From the stunning, monumental scenary of O Barco de Valdeorras, we move on to the locality of A Rúa, where most of the wineries for this designation are located.
Grape vines are at home in its red clay soil. Slate not only adorns the roofs of traditional buildings, but also makes a soil suitable for maturing grapes. These grapes – converted into wine – go to sleep underground, in the same caves that the Romans dug centuries ago in their search for gold.
We suggest a route through the region and valley of Valdeorras, shaped by the passage of the River Sil between mountains. The town of O Barco de Valdeorras is a strategic point from which to explore the area. We recommend that you arrive at your chosen accommodation in the early afternoon. The hotel offer is varied, both in the town itself as well as in its parishes.
Hotels, houses and pazos retain pieces of the mediaeval history of this city, and hence are worth a visit. This is the case of the Pazo dos Flórez or Pazo do Castro, converted into a hotel. It is located in a place called “Vila do Castro”, five minutes from the centre, in the upper part of O Barco de Valdeorras. This spot offers a wide view of the plain on which this large town sits. In 1630, Don Pedro Quiroga Losada had it built to found his estate, which could subsequently, by law, be inherited exclusively by the first son of each successive generartion.
Its original appearance – different to the rest of the Galician pazos – is eye-catching. We are received by its façade comprising six arches made of local red stone over a large covered porch and its slate roofs, a hallmark of the region, whose economy revolves around its mining. Declared an historical/artistic building together with its chapel, it has been refitted as a four-star monument/hotel. The interior retains its original furniture, decor and artwork. Poke around a bit and you’ll find a palleira (haystack) attached to a small museum of carriages and riding equipment.
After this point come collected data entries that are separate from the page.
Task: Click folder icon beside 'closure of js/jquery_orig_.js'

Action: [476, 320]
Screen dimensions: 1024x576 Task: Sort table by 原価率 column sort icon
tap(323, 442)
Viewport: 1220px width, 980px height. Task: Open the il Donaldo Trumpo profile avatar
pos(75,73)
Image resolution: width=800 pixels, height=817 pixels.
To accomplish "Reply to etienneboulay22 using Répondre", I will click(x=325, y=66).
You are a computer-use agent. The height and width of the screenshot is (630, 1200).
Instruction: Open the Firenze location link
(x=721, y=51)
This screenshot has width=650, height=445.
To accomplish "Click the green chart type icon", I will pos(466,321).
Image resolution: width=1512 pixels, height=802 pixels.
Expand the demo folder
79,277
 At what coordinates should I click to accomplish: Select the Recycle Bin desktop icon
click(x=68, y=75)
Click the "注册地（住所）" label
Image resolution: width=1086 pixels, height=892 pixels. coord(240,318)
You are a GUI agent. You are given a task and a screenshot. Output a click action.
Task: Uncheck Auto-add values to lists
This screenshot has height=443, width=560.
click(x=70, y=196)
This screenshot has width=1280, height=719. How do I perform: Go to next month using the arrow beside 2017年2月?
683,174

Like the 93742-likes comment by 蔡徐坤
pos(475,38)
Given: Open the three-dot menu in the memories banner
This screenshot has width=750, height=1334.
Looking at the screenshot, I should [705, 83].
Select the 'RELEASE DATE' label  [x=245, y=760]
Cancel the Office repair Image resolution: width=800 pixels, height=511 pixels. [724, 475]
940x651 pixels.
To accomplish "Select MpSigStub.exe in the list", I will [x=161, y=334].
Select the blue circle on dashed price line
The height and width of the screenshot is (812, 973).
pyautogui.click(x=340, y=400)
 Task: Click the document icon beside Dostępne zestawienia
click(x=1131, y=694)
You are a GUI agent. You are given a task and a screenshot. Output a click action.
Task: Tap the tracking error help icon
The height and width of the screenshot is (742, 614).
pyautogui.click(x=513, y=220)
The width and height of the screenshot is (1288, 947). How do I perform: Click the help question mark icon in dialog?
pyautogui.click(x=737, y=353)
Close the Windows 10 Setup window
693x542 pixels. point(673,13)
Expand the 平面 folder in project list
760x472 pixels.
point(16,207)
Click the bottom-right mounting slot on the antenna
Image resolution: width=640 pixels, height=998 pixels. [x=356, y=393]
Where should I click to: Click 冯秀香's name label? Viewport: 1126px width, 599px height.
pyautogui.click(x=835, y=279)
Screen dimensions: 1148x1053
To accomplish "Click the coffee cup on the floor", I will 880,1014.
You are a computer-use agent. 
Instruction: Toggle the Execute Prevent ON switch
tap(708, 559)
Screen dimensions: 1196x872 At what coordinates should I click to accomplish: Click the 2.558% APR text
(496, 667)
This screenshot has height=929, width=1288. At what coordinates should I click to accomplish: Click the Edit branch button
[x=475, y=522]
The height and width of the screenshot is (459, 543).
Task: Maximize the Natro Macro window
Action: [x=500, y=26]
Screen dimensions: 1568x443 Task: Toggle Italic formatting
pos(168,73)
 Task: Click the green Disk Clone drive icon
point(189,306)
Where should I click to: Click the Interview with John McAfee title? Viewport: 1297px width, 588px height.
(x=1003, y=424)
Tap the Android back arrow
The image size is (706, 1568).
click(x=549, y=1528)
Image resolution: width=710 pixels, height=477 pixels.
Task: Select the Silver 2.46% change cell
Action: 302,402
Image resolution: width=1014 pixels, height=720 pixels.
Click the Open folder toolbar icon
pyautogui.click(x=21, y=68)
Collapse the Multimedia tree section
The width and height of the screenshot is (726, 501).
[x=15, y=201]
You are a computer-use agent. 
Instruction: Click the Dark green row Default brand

If you’ve arrived early, you can take good advantage of your time and add a little afternoon relaxation in the pazo’s spa. Wraps or massages with oils extracted from grapes are some of the wine-therapy treatments that are included in the offer of the wide world of wine and its culture.
For dinner, the options are extensive. When looking at the menu, remember the saying common here: “From the sea, grouper fish; from O Barco, the botelo (a pig-slaughter dish)”. Botelo is a product of a pig slaughter, a real delight for the palate. Other well-known local products include chestnuts – which have a place of honour in current Valdeorras cuisine – along with the great variety of mushrooms from its mountains. The glass will be a perfect fit for either a red Mencia or a white Godello of the Valdeorras Designation of Origin.